Treatment / Management
Pathological findings should undergo careful evaluation when deciding on treatment options. Patients can often benefit from non-surgical interventions; therefore clinician should evaluate and determine an end goal with the patient for treatment before deciding on the route of treatment.
Non-surgical treatment:
If the symptoms are purely the result of mechanical factors such as leaning over the desk at work with weight on the elbows or sleeping with bent elbows, then correcting these postures that provoke ulnar neuropathy can be the mainstay of treatment.
In an Italian study, Padua et al. followed up 24 patients who had willingly declined surgery after the initial diagnosis. About half of these patients reported improvement in their symptoms during their follow-up appointments. Their further nerve conduction studies also showed an improvement, which further supports the evidence that patients with mild symptoms can be managed without surgical interventions.
Splinting at night time to keep the elbows straight, has been suggested in published papers as an initial management option in patients with mild symptoms.
Simple analgesia such as NSAIDs will also help with the pain.

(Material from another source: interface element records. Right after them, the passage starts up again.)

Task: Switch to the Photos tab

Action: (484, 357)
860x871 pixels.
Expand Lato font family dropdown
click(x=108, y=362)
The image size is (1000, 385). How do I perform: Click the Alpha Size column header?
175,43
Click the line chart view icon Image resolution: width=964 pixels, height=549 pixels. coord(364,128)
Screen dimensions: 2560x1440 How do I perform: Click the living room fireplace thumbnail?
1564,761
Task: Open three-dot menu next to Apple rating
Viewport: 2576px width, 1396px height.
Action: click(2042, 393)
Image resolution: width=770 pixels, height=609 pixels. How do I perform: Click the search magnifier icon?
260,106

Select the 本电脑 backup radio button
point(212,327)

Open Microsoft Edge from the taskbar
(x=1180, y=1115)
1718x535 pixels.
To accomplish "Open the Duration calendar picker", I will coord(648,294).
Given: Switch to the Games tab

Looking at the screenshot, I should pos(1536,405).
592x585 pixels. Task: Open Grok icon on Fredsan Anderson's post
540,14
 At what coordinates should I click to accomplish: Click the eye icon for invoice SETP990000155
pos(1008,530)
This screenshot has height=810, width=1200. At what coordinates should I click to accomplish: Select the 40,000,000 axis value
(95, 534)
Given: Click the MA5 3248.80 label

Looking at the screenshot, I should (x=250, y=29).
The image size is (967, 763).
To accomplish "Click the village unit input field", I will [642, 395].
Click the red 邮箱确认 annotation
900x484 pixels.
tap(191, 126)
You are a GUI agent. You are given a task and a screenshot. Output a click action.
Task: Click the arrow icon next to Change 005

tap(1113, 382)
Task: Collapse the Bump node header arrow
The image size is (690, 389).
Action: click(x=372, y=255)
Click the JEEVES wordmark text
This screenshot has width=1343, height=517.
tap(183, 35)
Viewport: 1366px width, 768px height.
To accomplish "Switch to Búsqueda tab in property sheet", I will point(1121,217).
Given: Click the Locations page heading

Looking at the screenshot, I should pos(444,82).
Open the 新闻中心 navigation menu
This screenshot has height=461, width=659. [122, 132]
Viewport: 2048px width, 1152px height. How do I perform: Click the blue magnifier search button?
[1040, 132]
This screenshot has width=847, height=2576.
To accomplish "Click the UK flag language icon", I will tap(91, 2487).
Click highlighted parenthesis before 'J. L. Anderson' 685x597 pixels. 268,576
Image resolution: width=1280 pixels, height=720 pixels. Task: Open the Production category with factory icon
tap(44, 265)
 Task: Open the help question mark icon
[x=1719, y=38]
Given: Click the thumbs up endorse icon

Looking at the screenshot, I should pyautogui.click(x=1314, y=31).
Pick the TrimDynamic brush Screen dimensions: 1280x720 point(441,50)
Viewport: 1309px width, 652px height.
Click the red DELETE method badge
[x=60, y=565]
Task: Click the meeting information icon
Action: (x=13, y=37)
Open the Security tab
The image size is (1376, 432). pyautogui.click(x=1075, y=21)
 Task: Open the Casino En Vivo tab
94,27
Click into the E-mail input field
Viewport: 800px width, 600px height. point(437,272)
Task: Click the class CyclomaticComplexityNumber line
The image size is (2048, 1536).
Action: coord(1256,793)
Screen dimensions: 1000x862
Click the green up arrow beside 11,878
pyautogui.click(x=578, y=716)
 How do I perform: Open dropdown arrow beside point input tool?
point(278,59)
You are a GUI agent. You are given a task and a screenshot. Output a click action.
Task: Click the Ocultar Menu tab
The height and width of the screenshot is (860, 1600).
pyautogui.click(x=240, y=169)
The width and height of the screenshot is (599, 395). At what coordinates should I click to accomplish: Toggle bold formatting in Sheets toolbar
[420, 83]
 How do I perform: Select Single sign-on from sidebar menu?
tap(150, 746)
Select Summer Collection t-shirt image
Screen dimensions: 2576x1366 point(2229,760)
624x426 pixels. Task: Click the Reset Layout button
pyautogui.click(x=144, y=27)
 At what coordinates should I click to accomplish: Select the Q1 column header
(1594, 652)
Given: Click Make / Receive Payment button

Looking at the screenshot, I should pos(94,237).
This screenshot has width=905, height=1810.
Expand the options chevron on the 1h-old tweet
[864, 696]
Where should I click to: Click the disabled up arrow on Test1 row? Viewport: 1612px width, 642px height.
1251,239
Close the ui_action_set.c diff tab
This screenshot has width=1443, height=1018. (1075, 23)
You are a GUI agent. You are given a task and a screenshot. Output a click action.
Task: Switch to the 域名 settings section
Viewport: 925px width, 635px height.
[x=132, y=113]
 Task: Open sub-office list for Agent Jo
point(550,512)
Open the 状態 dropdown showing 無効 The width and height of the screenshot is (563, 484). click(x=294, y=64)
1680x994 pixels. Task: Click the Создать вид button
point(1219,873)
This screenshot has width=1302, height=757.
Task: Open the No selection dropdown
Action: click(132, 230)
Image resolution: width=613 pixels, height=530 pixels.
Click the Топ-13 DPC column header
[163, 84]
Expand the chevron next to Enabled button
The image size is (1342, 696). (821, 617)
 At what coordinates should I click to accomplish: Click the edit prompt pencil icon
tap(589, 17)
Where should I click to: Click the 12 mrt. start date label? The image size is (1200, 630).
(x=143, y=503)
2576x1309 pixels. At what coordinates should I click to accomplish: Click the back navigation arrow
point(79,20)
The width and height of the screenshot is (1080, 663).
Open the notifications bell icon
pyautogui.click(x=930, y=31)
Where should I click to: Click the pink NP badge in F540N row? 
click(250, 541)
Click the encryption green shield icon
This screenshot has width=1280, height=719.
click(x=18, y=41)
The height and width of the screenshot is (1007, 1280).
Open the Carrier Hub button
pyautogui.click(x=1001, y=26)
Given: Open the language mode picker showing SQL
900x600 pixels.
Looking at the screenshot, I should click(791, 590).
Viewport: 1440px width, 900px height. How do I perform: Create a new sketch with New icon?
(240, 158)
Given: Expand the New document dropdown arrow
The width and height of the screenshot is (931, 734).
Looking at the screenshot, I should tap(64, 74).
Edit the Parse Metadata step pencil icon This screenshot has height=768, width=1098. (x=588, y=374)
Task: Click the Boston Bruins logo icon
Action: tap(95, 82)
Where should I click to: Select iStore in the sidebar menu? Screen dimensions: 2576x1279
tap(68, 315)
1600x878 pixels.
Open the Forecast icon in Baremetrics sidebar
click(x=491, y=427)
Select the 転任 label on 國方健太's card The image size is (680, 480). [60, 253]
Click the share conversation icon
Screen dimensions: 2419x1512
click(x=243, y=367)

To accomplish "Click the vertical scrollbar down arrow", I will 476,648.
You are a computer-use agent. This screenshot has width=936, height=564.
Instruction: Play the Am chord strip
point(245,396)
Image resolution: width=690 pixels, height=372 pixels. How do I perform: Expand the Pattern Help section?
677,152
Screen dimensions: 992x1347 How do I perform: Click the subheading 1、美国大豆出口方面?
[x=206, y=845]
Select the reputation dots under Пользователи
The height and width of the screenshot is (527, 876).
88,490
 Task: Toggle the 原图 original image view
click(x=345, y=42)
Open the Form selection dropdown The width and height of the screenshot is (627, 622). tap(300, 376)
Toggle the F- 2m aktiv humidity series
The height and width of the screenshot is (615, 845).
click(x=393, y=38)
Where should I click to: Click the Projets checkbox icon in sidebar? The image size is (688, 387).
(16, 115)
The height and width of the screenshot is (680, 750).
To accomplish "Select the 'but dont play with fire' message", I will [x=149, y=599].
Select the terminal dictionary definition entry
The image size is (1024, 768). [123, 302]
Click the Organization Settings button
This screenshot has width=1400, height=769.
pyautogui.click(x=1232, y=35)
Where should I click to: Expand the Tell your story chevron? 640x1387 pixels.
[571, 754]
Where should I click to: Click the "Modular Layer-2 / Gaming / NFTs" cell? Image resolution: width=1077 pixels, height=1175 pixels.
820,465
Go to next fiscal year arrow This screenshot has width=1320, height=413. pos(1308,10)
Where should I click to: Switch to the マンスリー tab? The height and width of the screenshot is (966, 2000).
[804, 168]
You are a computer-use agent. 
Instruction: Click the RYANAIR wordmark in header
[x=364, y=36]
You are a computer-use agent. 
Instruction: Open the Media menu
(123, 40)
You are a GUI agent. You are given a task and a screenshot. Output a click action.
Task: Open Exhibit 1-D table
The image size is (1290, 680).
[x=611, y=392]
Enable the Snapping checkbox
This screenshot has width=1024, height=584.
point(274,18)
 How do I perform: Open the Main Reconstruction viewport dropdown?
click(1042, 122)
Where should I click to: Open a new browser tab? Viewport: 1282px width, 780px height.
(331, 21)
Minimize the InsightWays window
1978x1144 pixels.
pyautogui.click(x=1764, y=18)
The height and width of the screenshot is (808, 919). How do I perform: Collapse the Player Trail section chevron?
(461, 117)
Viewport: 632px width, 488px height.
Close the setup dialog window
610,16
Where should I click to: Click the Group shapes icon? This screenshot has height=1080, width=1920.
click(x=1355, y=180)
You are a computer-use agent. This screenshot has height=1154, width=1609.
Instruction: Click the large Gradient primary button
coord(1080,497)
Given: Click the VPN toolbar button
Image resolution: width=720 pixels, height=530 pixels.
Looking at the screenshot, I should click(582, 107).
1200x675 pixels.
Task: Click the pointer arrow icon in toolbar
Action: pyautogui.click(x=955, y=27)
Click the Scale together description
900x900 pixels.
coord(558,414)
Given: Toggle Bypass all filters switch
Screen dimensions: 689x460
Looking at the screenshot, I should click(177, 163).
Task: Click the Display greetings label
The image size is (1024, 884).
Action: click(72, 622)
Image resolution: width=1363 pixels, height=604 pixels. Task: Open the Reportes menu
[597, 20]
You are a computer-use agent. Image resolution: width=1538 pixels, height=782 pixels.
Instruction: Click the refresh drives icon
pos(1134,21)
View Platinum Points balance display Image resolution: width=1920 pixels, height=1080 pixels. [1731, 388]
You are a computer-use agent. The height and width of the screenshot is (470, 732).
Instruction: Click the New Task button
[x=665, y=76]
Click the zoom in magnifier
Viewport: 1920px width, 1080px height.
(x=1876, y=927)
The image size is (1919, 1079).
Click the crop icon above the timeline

Surgical treatment: Patients with severe signs and symptoms such as atrophy of interossei and handgrip strength weakness might not improve with conservative management. Also, patients who have failed conservative treatment for 6 months would require surgical intervention to improve their symptoms. Surgical management involves decompression of the nerve throughout the entire cubital tunnel. Some surgeons release the pressure in the cubital tunnel region while others prefer free mobilization of the ulnar nerve.
Various methods of surgical treatment have been discussed and performed. Some of the well-accepted surgical procedures for the treatment of cubital tunnel syndrome are 1) in-situ decompression; 2) endoscopic decompression; 3) decompression followed by subsequent subcutaneous transposition, intramuscular transposition, or submuscular transposition and 4)medial epicondylectomy along with in-situ decompression. Studies have shown no benefit of one over the other in terms of clinical outcomes.
Prognosis
About half the patients achieve an improvement in their symptoms with conservative management.
Complications
One in eight patients may find that their symptoms recur after surgical decompression. Insufficient decompression has been the most frequent cause for revision surgery.
Recovery may be slow and incomplete
Symptoms may worsen before they improve
Injury to the medial antebrachial cutaneous nerve of the forearm is a common complication with cubital tunnel release and can lead to a painful neuroma
Postoperative and Rehabilitation Care
Patients are generally allowed a full range of motion of the elbow following surgical intervention. Normally post-operative physical therapy is not necessary unless there is significant muscle weakness. Patients can return to light work in 3 to 4 weeks.
Deterrence and Patient Education
Patient education about the etiology and pathophysiology is of great importance if the aim is to manage the patient with conservative means as slow improvement of symptoms can put people off from conservative management.
If using non-steroidal anti-inflammatory medications, then education about the use of NSAIDs and gastric protection is a necessary discussion to have with patients. Gastric protection is obtainable by using proton pump inhibitors (PPIs). It is also suggested to take NSAIDs with or after food.
Pearls and Other Issues
Ulnar nerve neuropathy can be due to multiple etiologies. Differential diagnosis should be kept in mind while evaluating patients with ulnar neuropathy. Thorough knowledge of the motor and sensory distribution of the ulnar nerve is critical in evaluating patients with ulnar neuropathy and to identify the site of pathology.
Enhancing Healthcare Team Outcomes
An interprofessional team including a nurse, physical therapist, and clinician input can enhance recovery. Physiotherapy can provide significant help if muscle weakness is present. Discussion with the pharmacist can help patients to understand the use and side-effects of analgesic medications. The surgeon should discuss the surgical approach and the potential risks/benefits of the procedure. The nurse should assist in follow up care and monitoring for complications.